Photo: Saveria Mazzola Tilden

Follien knew that mountain biking trails can bring economic benefits to a rural community while helping local youth and serving as fuel breaks in wildfire-prone terrain. He also  knew there were plenty of US Forest Service (USFS) dirt roads in the area, but not much singletrack. So, he set out to make mountain biking trails.

Soon after his move, Follien met Kevin Galos, a local firefighter who shared his vision. Not long after that, Dusty Vaughn, at that time the USFS Recreation Specialist, invited Follien to present his vision to himself and USFS Public Affairs Specialist Vern Shumway. Impressed, they handed him a number of area maps and asked him to find a potential zone for trails — a dream come true for Follien.

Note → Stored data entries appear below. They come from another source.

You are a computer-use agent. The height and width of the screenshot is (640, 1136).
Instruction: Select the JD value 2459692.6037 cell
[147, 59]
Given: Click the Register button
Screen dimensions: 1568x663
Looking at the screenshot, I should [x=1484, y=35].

The ideal location turned out to be a 500-acre failed tree plantation-turned-unmanaged fuel break between the Stanislaus National Forest and Groveland’s Pine Mountain Lake community. The area’s first mountain bike organization — the Groveland Trail Heads — took root around this project, called the Ferretti Non-Motorized Trail System.

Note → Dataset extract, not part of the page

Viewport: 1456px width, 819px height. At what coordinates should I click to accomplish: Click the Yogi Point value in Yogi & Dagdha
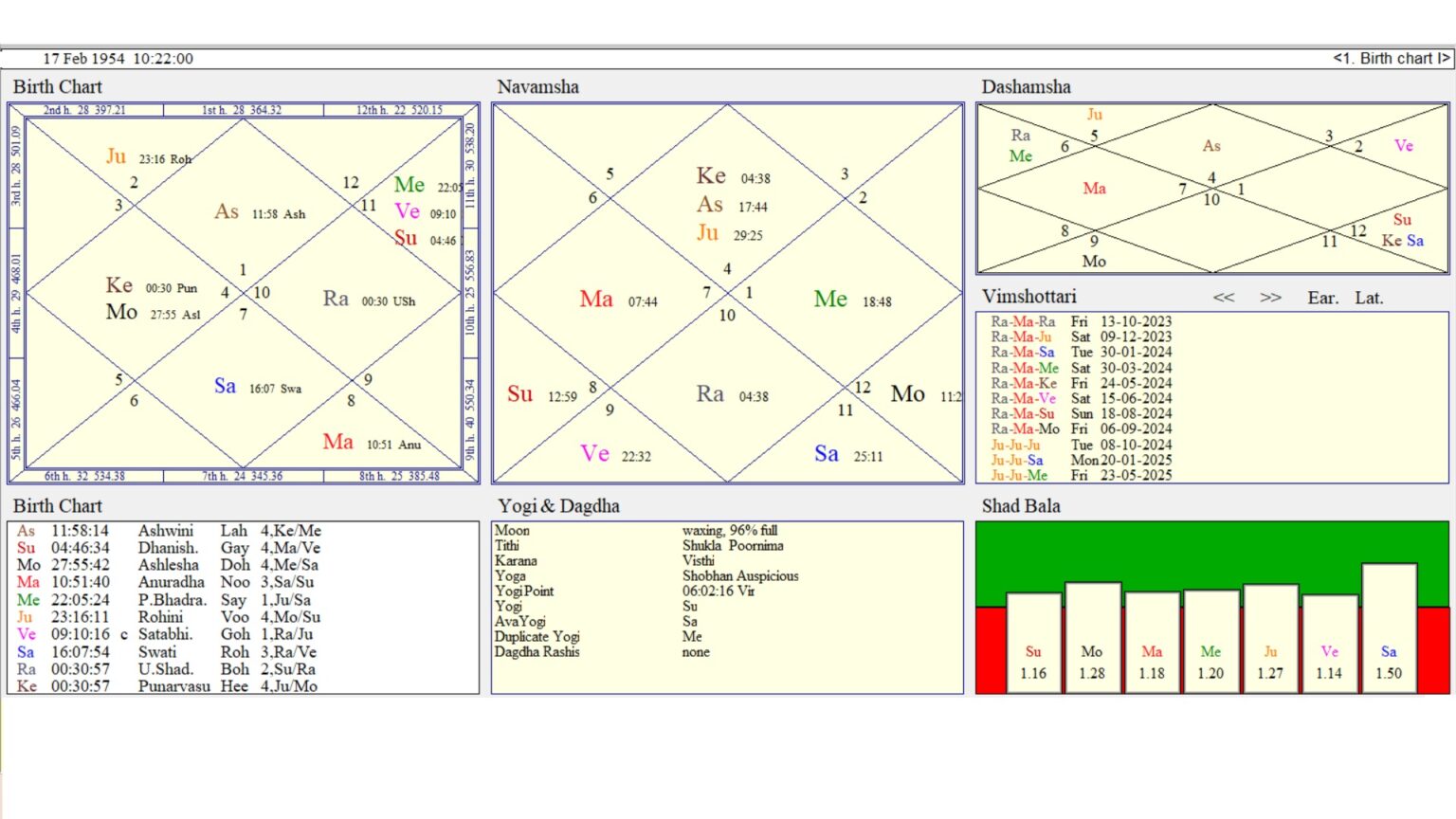coord(719,591)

The organization’s  original board consisted of Follien, Galos, and Vaughn, along with Galos’ wife Ariel, Ryan Byrnes, Justin Nash, and Tom Wilson. (Tom Walker later joined the crew.) They envisioned world class mountain bike specific trails at Ferretti for all levels of riders, which would put Groveland on the map as a mountain biking destination. And of course, developing trails would revive a much-needed fuel break.

With recent USFS approval to move forward with the project, efforts now turn to raising funds and recruiting a volunteer base. Groveland Trail Heads is also actively involved with multi-use trail projects in the area, such as the Rush Creek trail system and Long Gulch Ranch.

As if that’s not enough, the group is planning its second annual Groveland Grind, a mixed-terrain cycling adventure and festival that benefits Groveland trails. The event, which is set for May 18, 2019, is in need of sponsors and volunteers.

Follien will be right in the thick of it all, volunteering his time and talent. “I  need to keep busy and to keep giving back. It’s crucial for my physical, mental and emotional health.”